Dynocardia: A New Way to Measure Blood Pressure

“Everyone is used to hearing less than 120/80 as ‘normal’ blood pressure. But if you understood where your BP was throughout the day and night, it would be a much better predictor of your risks than this one number.”

 

Dynocardia's Dr. Mohan Thanikachalam
Mohan Thanikachalam, MD, Founder and CEO

Occlusive arm-cuff devices have been the standard of care for measuring blood pressure (BP) for more than a century, despite well-known critical issues. Cuffs provide inaccurate BP readings up to 50% of the time, and they can only offer a single measurement, a snapshot of a number that ranges widely over the course of the day.

Dr. Mohan Thanikachalam, Founder and CEO of Dynocardia, shares how his team came up with a fundamentally new way to measure BP, working to address the need for more actionable data that can drive predictive monitoring and preventative care.

What sparked your interest in finding a different approach to BP monitoring?

[MT] I’m a cardiac surgeon. Close to 50% of patients in the ICU get invasive arterial lines so we can monitor their blood pressure continuously. I also have a long-standing interest in public health. If you look at the national data, we’re wrongly diagnosing 30% of people with hypertension. I’ve run programs where I’ve tried to manage people’s blood pressure at home, and it is extremely challenging. All of this was the impetus for me to work on the problem, jointly with Tufts University School of Medicine and MIT.

Around 2014, the National Institute of Health called for physician-led proposals from across the country to come up with a different way of measuring blood pressure. We were selected — a joint team of Tufts and MIT. We went back to the basics of physiology because ultimately, it’s not a technology issue but a methodology issue.

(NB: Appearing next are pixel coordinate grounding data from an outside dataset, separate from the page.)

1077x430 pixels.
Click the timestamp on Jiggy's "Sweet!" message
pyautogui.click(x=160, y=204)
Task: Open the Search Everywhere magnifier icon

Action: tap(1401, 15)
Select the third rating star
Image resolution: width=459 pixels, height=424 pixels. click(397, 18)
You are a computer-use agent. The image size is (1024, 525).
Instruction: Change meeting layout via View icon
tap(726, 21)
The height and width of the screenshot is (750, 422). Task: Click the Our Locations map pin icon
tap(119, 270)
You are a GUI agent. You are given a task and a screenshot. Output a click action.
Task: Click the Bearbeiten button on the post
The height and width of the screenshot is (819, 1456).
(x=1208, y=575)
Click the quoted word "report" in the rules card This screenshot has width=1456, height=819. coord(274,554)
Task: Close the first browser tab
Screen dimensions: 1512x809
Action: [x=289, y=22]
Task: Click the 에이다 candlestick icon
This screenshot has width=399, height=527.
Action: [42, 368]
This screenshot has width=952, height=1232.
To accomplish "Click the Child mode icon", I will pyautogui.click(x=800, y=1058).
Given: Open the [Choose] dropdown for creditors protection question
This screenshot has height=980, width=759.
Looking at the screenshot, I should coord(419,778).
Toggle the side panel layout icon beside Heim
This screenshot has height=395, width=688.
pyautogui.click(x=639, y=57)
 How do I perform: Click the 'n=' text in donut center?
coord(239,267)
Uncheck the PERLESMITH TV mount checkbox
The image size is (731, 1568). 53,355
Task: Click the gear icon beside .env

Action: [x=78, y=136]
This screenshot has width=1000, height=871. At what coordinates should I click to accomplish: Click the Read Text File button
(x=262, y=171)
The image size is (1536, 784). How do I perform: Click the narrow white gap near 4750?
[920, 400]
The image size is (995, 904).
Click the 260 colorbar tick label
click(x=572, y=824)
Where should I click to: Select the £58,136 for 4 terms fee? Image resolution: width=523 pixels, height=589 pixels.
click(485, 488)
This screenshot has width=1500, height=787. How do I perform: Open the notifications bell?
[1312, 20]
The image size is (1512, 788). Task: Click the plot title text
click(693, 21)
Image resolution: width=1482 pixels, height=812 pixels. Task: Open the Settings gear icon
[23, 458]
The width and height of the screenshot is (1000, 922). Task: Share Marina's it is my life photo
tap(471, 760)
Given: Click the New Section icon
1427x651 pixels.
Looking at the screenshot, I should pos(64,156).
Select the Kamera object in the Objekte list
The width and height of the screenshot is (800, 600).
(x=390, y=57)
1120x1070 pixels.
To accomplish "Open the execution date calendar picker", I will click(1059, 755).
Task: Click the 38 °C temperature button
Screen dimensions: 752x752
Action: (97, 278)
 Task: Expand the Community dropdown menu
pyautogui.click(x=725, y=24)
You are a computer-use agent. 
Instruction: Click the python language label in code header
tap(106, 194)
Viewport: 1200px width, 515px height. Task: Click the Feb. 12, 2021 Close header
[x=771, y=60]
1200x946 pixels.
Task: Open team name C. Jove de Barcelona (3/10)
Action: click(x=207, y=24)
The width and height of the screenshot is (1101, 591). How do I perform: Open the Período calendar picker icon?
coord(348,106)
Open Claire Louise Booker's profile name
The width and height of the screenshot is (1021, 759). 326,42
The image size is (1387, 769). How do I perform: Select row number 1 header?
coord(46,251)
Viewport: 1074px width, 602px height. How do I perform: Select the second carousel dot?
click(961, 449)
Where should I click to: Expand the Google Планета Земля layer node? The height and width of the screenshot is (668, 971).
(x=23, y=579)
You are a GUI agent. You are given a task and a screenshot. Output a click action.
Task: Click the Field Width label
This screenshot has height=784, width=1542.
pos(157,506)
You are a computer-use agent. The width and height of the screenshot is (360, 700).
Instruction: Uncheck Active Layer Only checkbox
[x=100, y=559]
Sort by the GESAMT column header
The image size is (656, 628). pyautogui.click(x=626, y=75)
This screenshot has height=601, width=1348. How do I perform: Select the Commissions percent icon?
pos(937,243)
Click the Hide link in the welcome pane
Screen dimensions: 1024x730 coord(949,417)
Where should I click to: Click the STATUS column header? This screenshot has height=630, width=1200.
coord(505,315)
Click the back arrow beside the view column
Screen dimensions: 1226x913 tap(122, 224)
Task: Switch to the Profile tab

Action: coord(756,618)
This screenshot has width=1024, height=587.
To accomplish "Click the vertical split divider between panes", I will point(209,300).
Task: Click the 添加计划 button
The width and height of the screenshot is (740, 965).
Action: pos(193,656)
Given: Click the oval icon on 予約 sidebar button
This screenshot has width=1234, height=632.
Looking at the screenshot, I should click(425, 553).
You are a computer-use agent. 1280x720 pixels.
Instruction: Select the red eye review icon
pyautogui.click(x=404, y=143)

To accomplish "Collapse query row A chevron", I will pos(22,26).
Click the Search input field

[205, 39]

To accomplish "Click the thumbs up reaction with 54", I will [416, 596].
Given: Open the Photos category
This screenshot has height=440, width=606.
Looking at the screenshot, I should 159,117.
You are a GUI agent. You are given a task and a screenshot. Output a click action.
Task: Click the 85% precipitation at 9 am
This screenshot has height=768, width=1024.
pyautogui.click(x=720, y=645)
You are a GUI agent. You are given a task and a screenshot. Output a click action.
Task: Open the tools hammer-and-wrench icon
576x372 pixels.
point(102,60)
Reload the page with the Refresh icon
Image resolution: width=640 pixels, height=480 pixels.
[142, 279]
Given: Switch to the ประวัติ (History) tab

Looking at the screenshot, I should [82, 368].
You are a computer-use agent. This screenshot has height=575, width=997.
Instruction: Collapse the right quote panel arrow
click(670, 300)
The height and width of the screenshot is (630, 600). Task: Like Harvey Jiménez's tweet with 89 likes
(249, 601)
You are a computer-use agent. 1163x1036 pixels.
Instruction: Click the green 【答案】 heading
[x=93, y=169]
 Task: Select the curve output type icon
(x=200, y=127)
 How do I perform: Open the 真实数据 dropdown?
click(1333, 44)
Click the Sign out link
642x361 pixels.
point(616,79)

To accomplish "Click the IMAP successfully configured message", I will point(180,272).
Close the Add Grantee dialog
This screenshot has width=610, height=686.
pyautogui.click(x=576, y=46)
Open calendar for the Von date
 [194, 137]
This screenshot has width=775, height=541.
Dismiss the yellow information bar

How does your solution work?

[MT] When you feel your pulse, you’re feeling the force transmitted from the pressure wave inside your blood vessels. We wanted to see if we could use spatiotemporal-force information to measure BP. Dr. Adelson at MIT was already working in this area, building sensors for robots to have touch and feel. The question was, could we make this robot more sensitive than human touch?

3D image of the BP wave inside the radial (wrist) artery

That’s how our optomechanical tactile sensor came about. In between our sensor’s camera and a membrane that sits against the skin, we’ve put an actuator that provides counter pressure on the skin. Our sensor captures the spatiotemporal-force distribution on the skin in micron scale, and then converts this information into streaming 3D images, essentially reconstructing the blood pressure wave inside the vessel. Then, based on our proprietary methodology, we measure systolic and diastolic blood pressure continuously from the image.

What led your team to the Luminate accelerator?

[MT] We’re using an off-the-shelf camera, and we have a proof-of-concept device. What we need to do now is customize the optics for our application. That was the incentive to join Luminate. Since we’ve been in the program, we’ve already spoken with three different groups in the Rochester area, and a couple others across the country. Now we’re identifying who will be best suited for us.

Who is the target audience for Dynocardia’s technology?

Dynocardia's ViTrack wearable
Dynocardia’s wearable optomechanical sensor

[MT] We’re initially focusing on in-hospital care. We want to be able to capture continuous BP measurement without needing to place an arterial line, and to give doctors and nurses more information about what’s happening with their patients. Future applications include serving people at home who are managing chronic diseases like high blood pressure or diabetes, and then everyday consumers.

The largest value we can add is being able to provide new fundamental, actionable data that is not readily available. Everyone is used to hearing less than 120/80 as “normal” blood pressure, but if you understood where your BP was throughout the day and night, it would be a much better predictor of your risks than this one number.

Ideally what we want to do is connect data to the cloud so we can integrate care and improve patient outcomes. Imagine being able to monitor a patient through their ambulance ride and during their time in the hospital, and then be able to send the device home with them.

Any advice for startups or entrepreneurs?

[MT] I’m plugged into the MIT ecosystem where there’s a new startup coming out every day. Many build their technology and then try to find a problem to fix. My advice is to first understand the problem and make sure it really needs to be solved. I could come up with multiple surgical technologies, but it must be addressing a real-life situation.